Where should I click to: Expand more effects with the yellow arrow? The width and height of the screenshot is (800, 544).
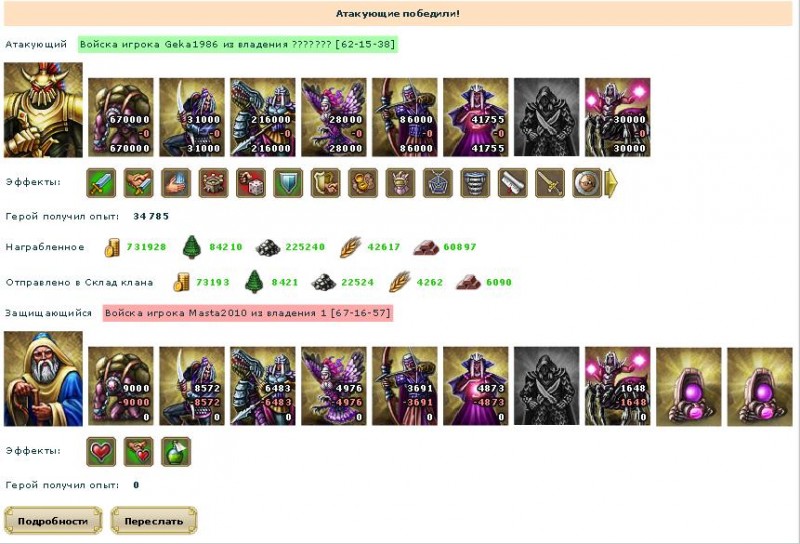pyautogui.click(x=611, y=183)
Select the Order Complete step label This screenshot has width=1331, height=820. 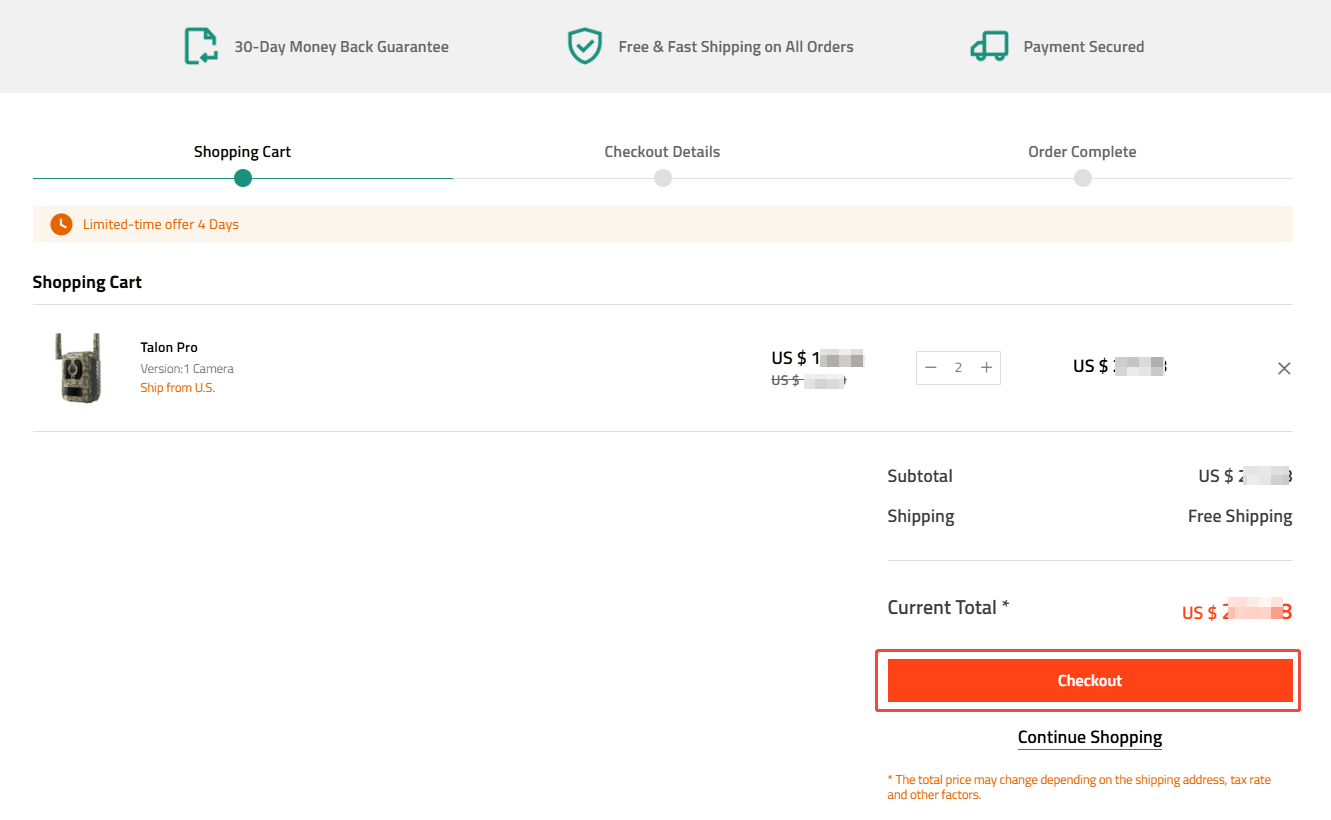[x=1082, y=152]
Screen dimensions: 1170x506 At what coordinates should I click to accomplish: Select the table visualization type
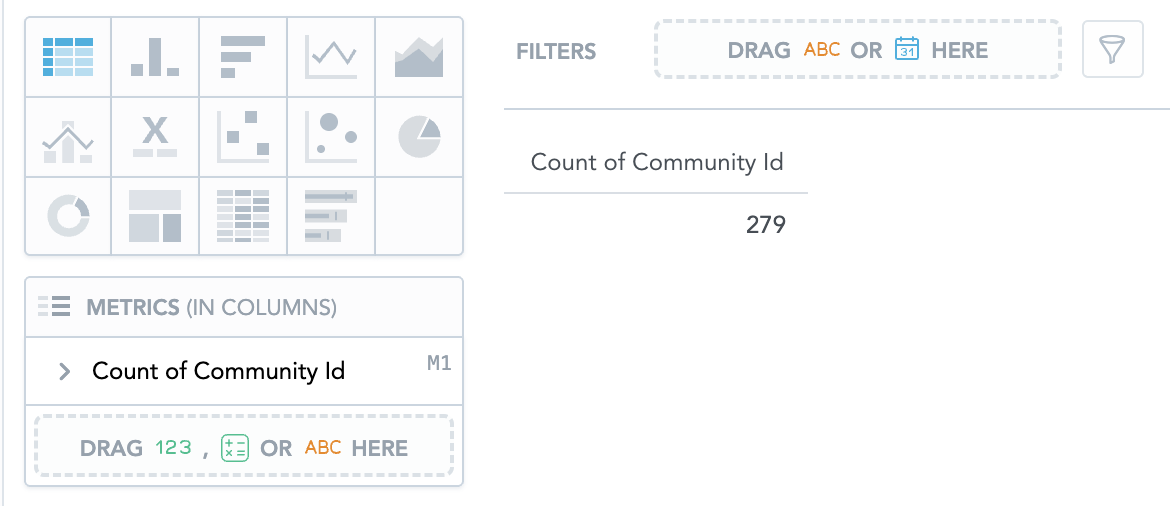[68, 57]
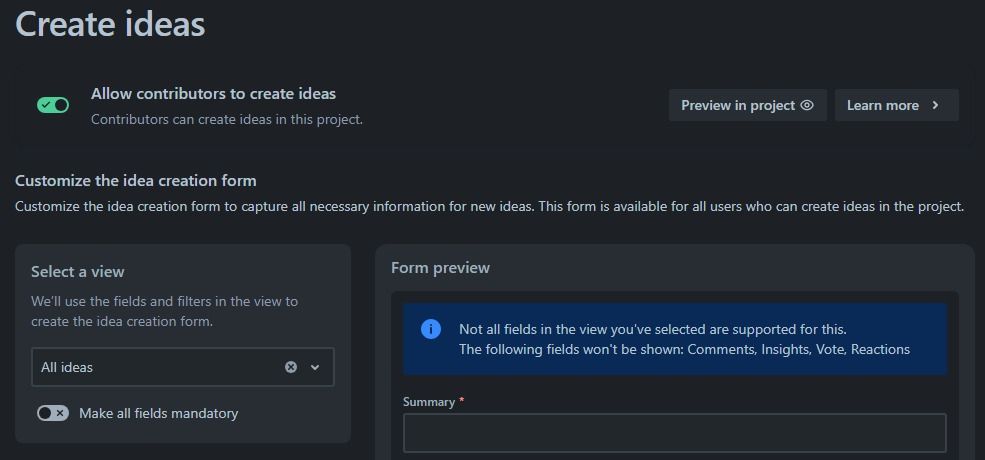Click the red required asterisk beside Summary

tap(462, 401)
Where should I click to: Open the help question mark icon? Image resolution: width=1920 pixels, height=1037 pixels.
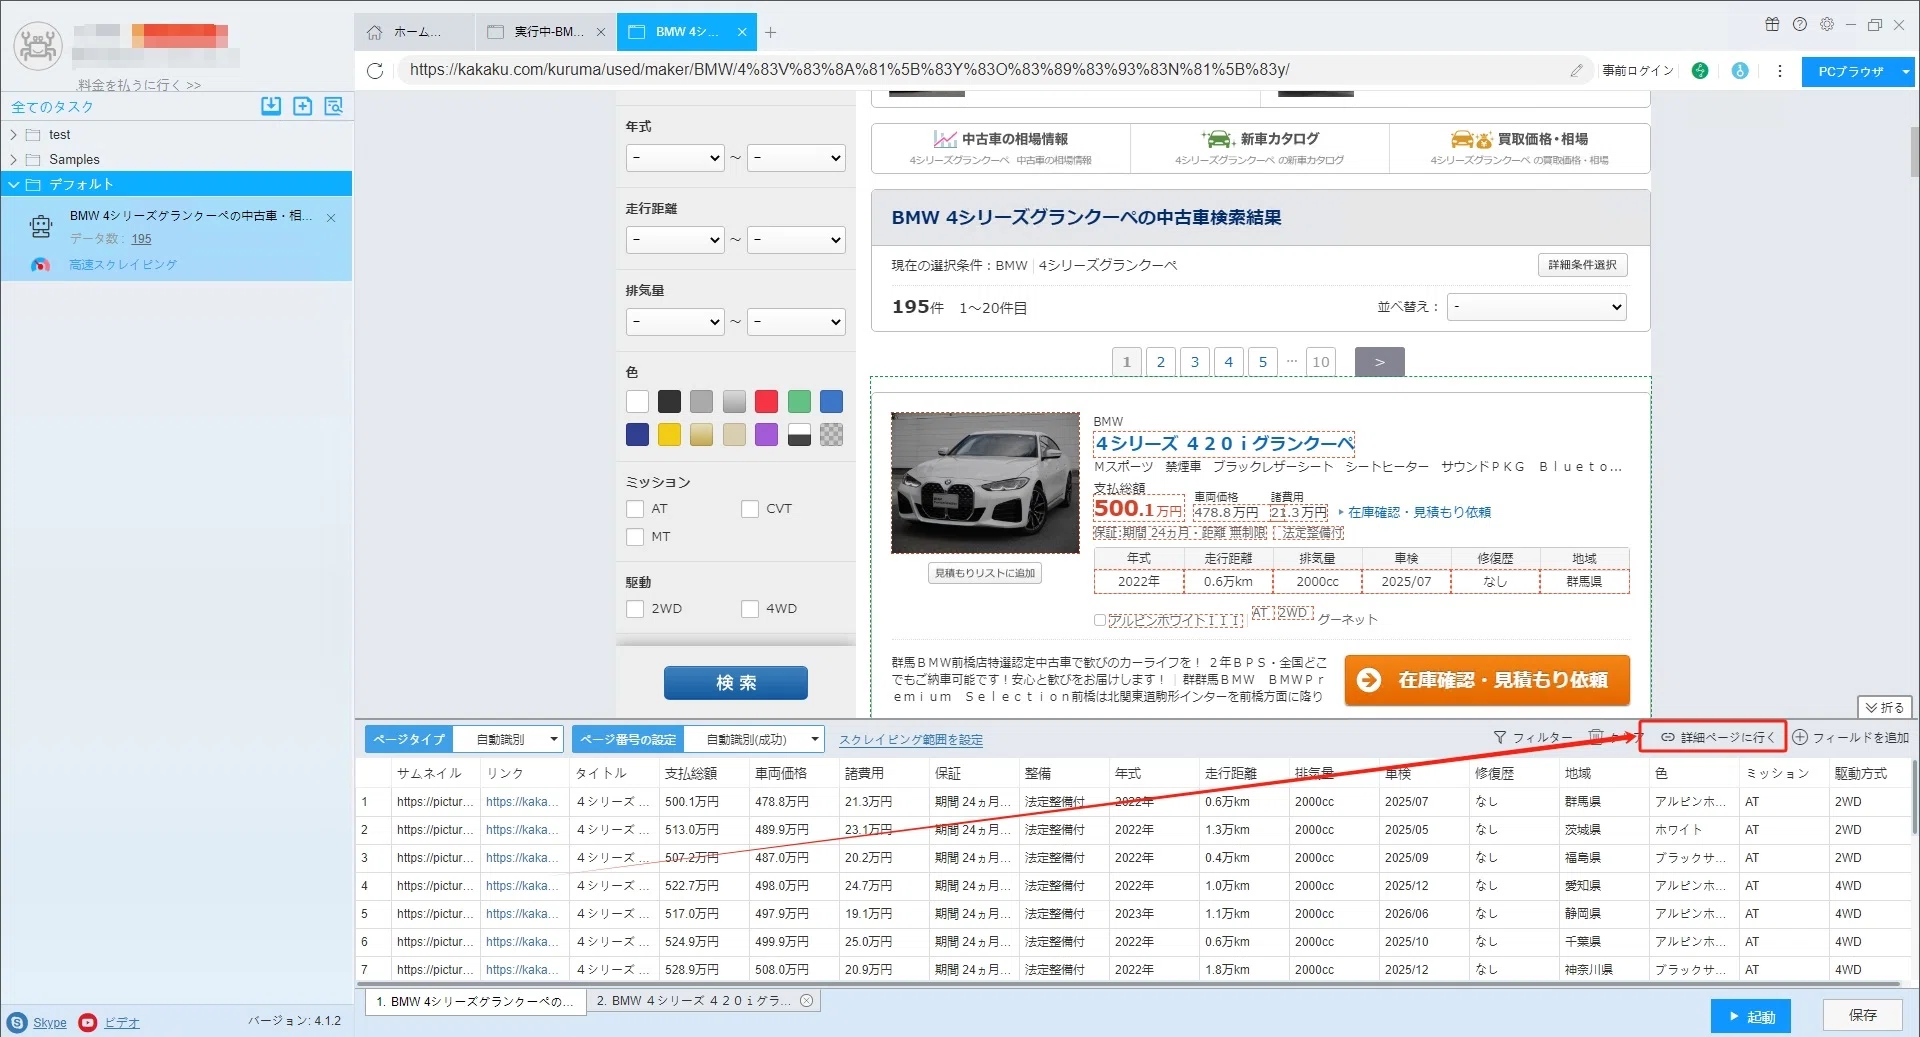(x=1800, y=24)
◇ ◇ ◇ ◇
### About this exercise:
Set down exactly, with no additions, each line from the line that includes "Where should I click to: Open" to the final line of the entries above; leave pictures out.

### Task response:
Where should I click to: Open the help question mark icon? Image resolution: width=1920 pixels, height=1037 pixels.
(x=1800, y=24)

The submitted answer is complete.